Les autorités allemandes surveilleraient depuis plus de deux semaines les lignes empruntées par les trains allemands à grande vitesse ICE ainsi que les gares, à l'aide d'une série de mesures supplémentaires discrètes, telles que des rondes de policiers en civil.

Du côté de la Belgique, la menace terroriste avait été revue à la hausse début août et la présence policière s'était accrue depuis dans toutes les grandes gares internationales du pays. Mais, en concertation avec les autorités, les forces de l'ordre et Securail, la situation est revenue à la normale vendredi après-midi, note Louis Maraite.

Les compagnies Thalys et Eurostar ont précisé pour leur part qu'elles ne pouvaient dévoiler la teneur des éventuelles mesures complémentaires aux contrôles habituels qui sont imposées par les services de sécurité des différents gouvernements et menées par la police ou les douanes.

Selon le journal allemand, les attentats pourraient prendre la forme d'actes de sabotage sur les voies, dans les tunnels, ainsi que des bombes dans les trains mêmes. D'après Bild, l'information sur ces projets d'attentats provient de l'Agence nationale de la sécurité américaine (NSA), qui a capté une conversation téléphonique il y a quelques semaines entre de hauts responsables d'Al Qaida.

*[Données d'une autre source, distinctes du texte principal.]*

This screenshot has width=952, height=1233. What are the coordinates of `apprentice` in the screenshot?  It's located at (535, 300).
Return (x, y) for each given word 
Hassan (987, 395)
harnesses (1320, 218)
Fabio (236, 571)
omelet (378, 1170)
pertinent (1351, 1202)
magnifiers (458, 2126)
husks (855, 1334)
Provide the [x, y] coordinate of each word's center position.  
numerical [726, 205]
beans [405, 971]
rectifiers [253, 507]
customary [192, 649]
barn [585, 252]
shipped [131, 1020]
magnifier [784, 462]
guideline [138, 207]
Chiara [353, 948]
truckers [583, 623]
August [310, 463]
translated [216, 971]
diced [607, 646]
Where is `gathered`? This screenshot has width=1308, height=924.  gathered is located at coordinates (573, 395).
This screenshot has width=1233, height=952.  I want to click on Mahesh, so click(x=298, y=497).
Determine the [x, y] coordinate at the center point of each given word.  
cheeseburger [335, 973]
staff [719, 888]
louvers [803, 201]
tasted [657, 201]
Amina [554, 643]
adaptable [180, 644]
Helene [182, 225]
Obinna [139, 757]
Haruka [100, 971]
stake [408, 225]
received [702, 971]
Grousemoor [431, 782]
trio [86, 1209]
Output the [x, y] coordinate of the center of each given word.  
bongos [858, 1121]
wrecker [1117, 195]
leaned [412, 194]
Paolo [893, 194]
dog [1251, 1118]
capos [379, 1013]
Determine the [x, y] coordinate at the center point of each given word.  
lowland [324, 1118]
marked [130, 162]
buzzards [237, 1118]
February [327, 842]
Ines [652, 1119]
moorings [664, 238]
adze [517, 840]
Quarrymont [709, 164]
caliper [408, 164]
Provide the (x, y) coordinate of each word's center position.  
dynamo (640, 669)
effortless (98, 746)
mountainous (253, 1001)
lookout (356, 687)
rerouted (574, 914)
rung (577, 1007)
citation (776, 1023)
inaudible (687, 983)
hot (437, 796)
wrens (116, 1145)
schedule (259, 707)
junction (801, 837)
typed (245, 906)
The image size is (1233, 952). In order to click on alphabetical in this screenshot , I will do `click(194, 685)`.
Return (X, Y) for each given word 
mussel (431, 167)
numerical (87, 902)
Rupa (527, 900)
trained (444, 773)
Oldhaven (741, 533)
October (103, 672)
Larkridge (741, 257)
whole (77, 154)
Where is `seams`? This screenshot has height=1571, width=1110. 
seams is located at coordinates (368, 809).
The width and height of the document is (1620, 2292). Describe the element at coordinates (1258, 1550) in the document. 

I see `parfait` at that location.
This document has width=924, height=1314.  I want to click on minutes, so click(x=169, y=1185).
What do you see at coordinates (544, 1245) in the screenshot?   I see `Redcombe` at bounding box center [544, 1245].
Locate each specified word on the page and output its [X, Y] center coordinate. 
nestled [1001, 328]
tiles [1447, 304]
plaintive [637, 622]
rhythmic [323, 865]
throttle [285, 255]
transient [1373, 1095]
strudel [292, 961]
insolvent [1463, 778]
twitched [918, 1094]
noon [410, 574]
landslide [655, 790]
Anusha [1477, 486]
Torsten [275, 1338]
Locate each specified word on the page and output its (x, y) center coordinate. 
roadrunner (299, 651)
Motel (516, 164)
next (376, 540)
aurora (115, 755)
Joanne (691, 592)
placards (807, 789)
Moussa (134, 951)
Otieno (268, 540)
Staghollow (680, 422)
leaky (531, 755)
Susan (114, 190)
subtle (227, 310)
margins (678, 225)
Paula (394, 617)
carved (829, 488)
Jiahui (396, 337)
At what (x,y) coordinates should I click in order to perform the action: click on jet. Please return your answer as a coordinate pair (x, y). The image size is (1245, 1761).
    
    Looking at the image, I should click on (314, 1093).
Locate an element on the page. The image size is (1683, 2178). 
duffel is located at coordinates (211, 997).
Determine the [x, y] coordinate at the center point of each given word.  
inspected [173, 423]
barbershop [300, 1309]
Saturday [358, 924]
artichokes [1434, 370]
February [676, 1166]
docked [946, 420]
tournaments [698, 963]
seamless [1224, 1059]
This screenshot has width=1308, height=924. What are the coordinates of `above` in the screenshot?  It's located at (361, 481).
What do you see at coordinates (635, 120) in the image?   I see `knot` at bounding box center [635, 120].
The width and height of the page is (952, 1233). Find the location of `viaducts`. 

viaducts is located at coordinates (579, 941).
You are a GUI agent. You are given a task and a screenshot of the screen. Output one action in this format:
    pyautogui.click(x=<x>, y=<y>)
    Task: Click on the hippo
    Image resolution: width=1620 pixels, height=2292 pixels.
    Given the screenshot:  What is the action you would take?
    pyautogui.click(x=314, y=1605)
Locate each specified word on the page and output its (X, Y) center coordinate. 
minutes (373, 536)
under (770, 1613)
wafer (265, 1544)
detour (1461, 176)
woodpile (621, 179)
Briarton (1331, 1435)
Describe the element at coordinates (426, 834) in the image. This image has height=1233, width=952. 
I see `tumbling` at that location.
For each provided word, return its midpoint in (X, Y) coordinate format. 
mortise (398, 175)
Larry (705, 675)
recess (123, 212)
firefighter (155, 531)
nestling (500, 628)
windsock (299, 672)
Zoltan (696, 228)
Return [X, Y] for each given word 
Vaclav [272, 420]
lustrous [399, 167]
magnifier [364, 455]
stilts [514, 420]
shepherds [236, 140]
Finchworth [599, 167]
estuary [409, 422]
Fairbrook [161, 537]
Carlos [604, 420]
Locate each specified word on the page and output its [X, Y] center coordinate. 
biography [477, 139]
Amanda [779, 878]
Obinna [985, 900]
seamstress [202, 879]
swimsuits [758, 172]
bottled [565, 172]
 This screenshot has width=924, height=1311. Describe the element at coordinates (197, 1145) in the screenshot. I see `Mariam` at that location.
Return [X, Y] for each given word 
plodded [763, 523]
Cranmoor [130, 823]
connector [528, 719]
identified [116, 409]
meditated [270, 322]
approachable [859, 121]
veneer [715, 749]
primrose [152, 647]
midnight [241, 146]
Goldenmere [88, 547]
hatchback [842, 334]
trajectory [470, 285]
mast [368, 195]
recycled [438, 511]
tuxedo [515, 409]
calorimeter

"Ca m'étonne qu'on ait changé son fusil d'épaule en deux, trois semaines", a réagi Denis Ducarme qui relève que, à l'inverse de la Belgique, l'Allemagne et la République tchèque ont décidé de relever leurs mesures de sécurité face aux risques terroristes.

Relevant la polémique sur la fiabilité des informations livrées par l'agence américaine NSA relatives aux menaces terroristes d'Al-Qaïda, le député réformateur estime qu'il serait "utile que la ministre de l'Intérieur confirme que cette levée est tout à fait justifiée".

Pour Denis Ducarme, si la sécurité a bien été relevée dans les grandes gares à Bruxelles, aucune mesure n'a toutefois été prise sur les Thalys empruntant la dorsale wallonne, selon lui.

Une situation qui trahit, à ses yeux, une politique de sécurité à deux vitesses sur le réseau TGV en Belgique, à savoir "une pour Bruxelles et une autre sur la dorsale wallonne où l'on prend le train comme l'on prend le bus".